Iserlohn..  So manche Träne ist am Pfingstsonntag in der bis auf den letzten Platz besetzten Johanneskirche am Nußberg geflossen. Grund dafür war der Abschied von Pfarrer Werner Tiffert, der im Rahmen des Gottesdienstes mehrfach Applaus und am Ende sogar stehende Ovationen erhielt. Ebenso beeindruckend wie bewegend gestaltete sich der Vormittag, der durch viel Musik geprägt war. So hatte Kantor Dr. Wolfgang Besler die Bach-Kantate „Erschallet, ihr Lieder“ ausgewählt. Dies beschrieb Presbyter Karl Schreiber als „tollen Auftakt für den Gottesdienst und das Pfingstfest“, einem Tag, an dem die Gemeinde eine wichtige Rolle habe: „Das Erleben heute hier ist nicht einmalig, aber bei uns eher selten.“

„Diese große Bühnekann ich nicht“

In seiner Predigt ging Tiffert nicht nur auf Kapitel 14 des Johannes-Evangeliums ein, sondern präsentierte auch einige persönliche Sichtweisen der vergangenen drei Jahrzehnte. Er träumt nach eigenen Angaben von einer „Kirche, über die man nicht spricht“, weiß aber, „dass Kirche auch anders sein muss, groß im Auftritt“. Und er gestand: „Diese große Bühne kann ich nicht.“

Ein wenig große Bühne musste er dann doch über sich ergehen lassen, denn Superintendentin Martina Espelöer verabschiedete den scheidenden Pfarrer. Sie zeichnete kurz den Weg des „jungen Vikars“ nach, der 1982 nach Iserlohn kam, zwei Jahre später geweiht wurde und von Beginn an „den Weg der Gemeinde geteilt und geprägt“ habe. Tiffert habe Vertrauen und Geduld in seine Arbeit getragen, sich in schwierigen Situationen als aufrichtig und wenn es sein musste, auch als unbeugsam präsentiert, sowie immer die Haltung der Fairness bewahrt. Die Kinder- und Jugendarbeit habe ihm ebenso am Herzen gelegen wie seine Tätigkeit als Sportbeauftragter, die Kirchenmusik – mit Orgelsommer am Nußberg und Sonntagskonzerten in Gerlingsen – ziehe sich wie ein roter Faden durch Tifferts Zeit.
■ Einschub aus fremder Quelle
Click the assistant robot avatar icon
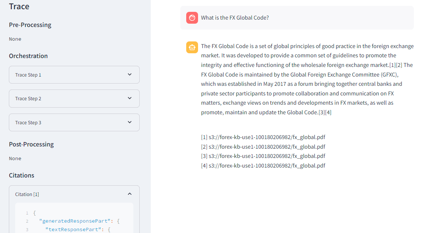The width and height of the screenshot is (443, 233). [192, 47]
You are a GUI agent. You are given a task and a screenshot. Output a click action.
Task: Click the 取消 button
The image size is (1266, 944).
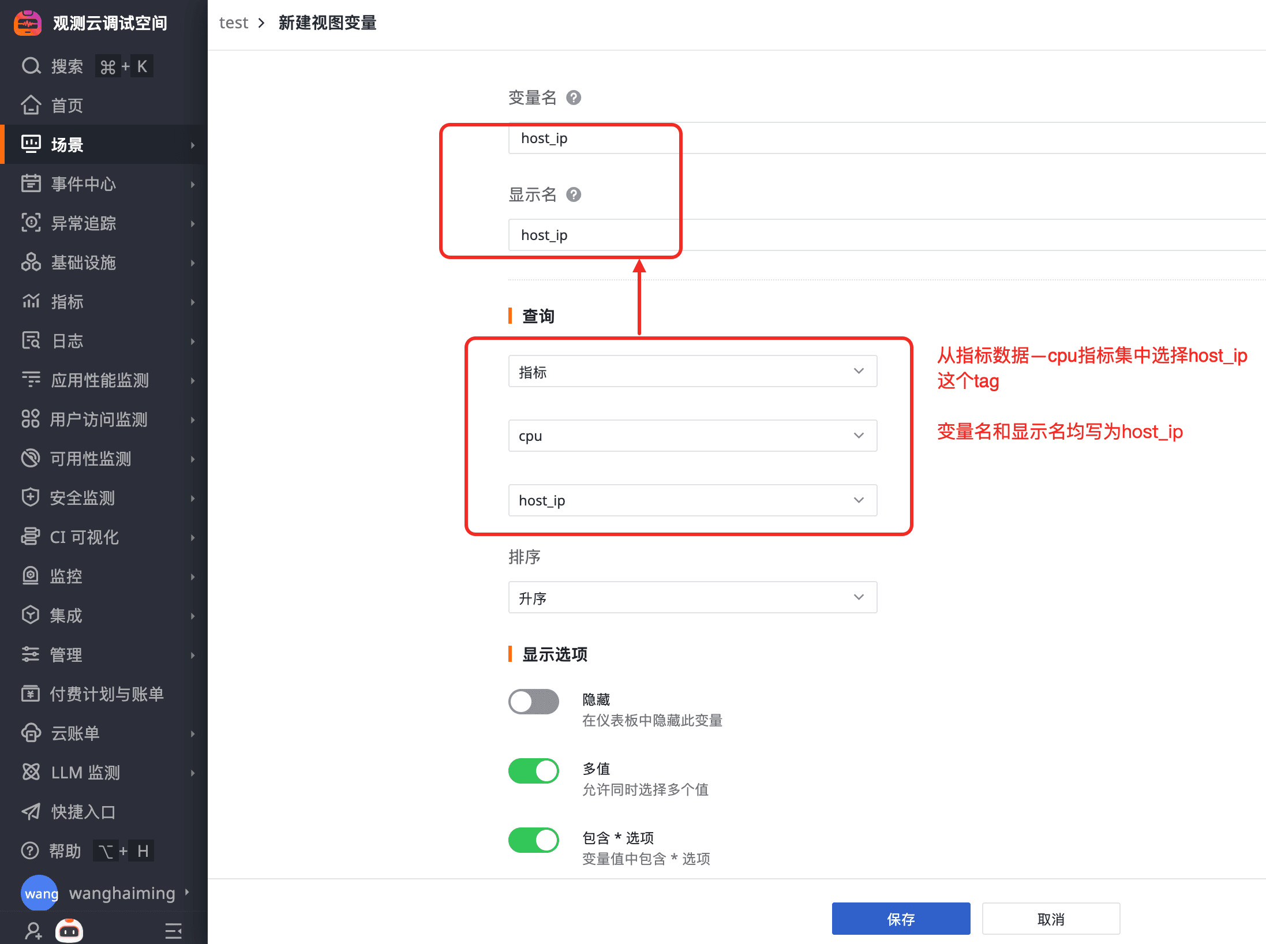click(1050, 919)
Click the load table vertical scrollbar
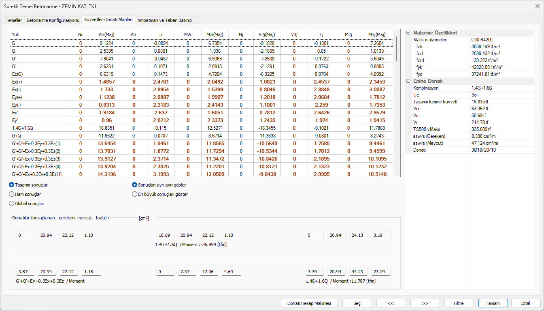The height and width of the screenshot is (311, 544). point(396,101)
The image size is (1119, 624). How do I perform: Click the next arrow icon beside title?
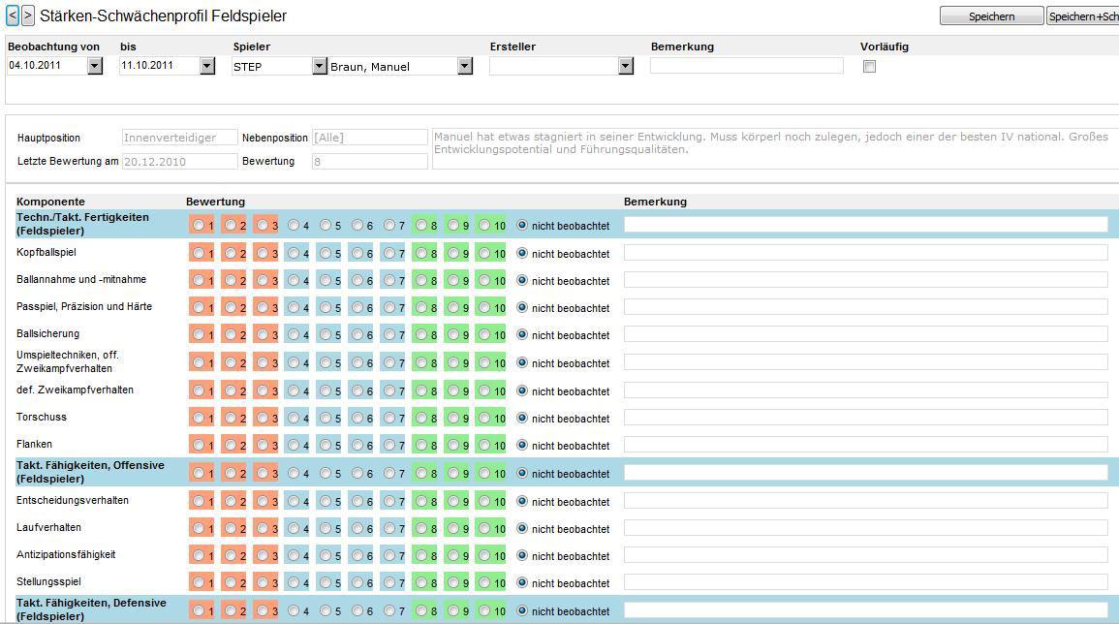click(x=28, y=16)
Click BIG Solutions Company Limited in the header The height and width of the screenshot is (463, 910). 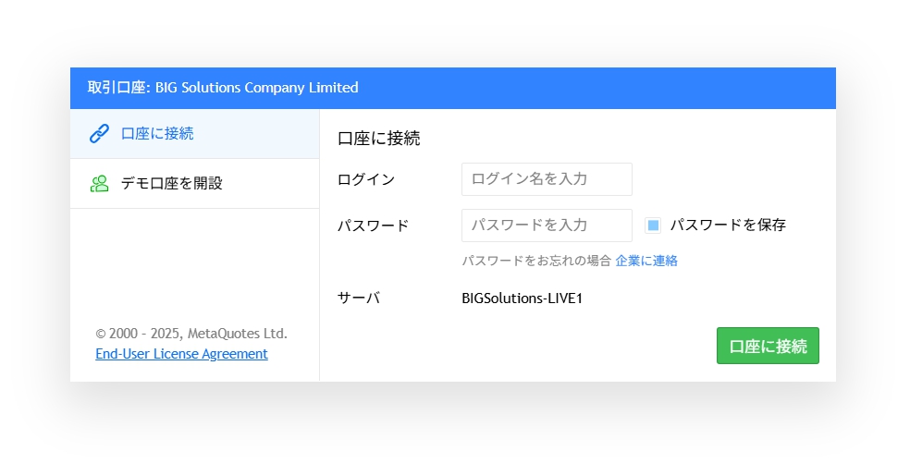pyautogui.click(x=256, y=88)

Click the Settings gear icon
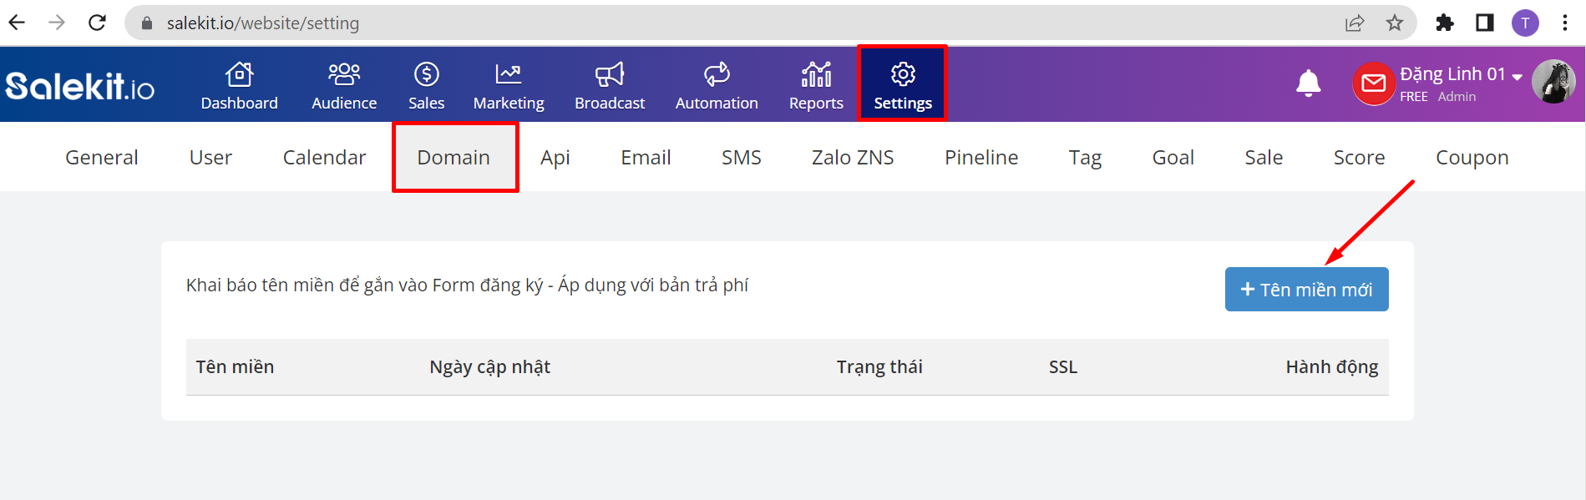(903, 74)
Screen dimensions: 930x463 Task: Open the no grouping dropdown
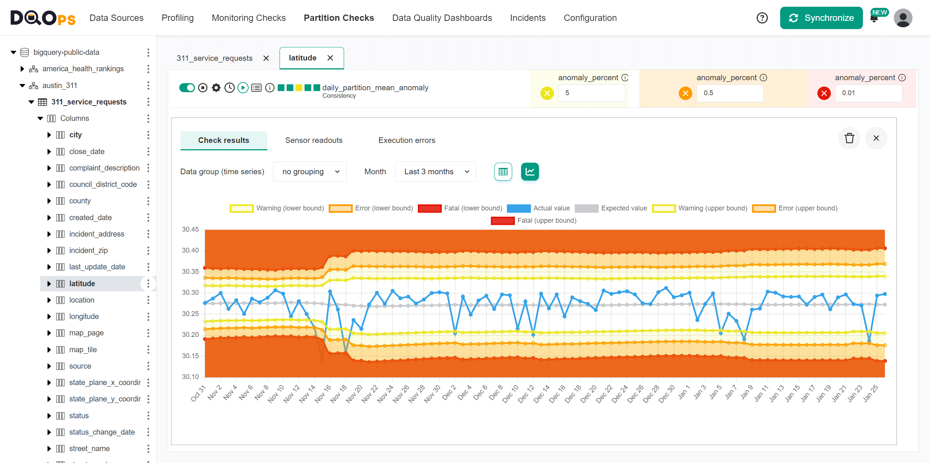[x=310, y=172]
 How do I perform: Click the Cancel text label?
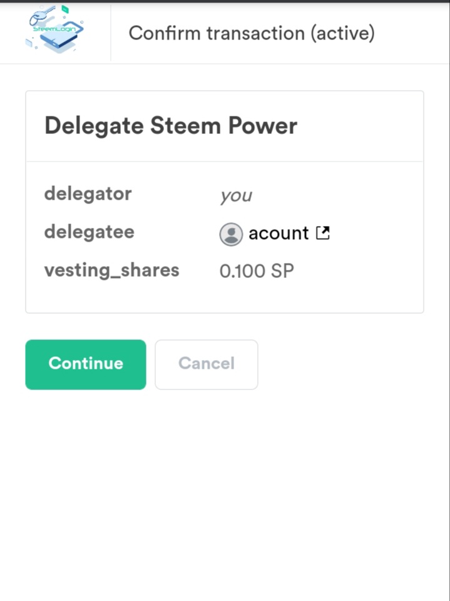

Die Johannes-Gemeinde, so die Superintendentin, sei immer eng verwoben gewesen mit Haus Ortlohn. „Das war immer irgendwie Thema, der Verkauf hat sie hier alle in Mitleidenschaft gezogen.“ Nicht nur in diesem Zusammenhang habe Tiffert erlebt, wie aus kleineren Einheiten wieder größere wurden. Er habe jedoch die Veränderungen angenommen. Nachdem er sich im Herbst 2013 dafür entschieden habe, die „58er-Regel“ in Anspruch zu nehmen, habe er den Weg seines Abschiedes mit damit verbundenen schmerzhaften Entscheidungen bewusst gewählt.

Wie schwer „seiner“ Gemeinde der Abschied von ihrem Pfarrer fiel, wurde im Gottesdienst deutlich: Mitglieder aus Tifferts Familie, des Presbyteriums, des Chores und anderen rollten immer wieder Tränen über die Wangen. Und auch beim Empfang mit mehreren Hundert angemeldeten Gästen wurde deutlich, wie beliebt der jetzige Pfarrer im Ruhestand nach wie vor ist.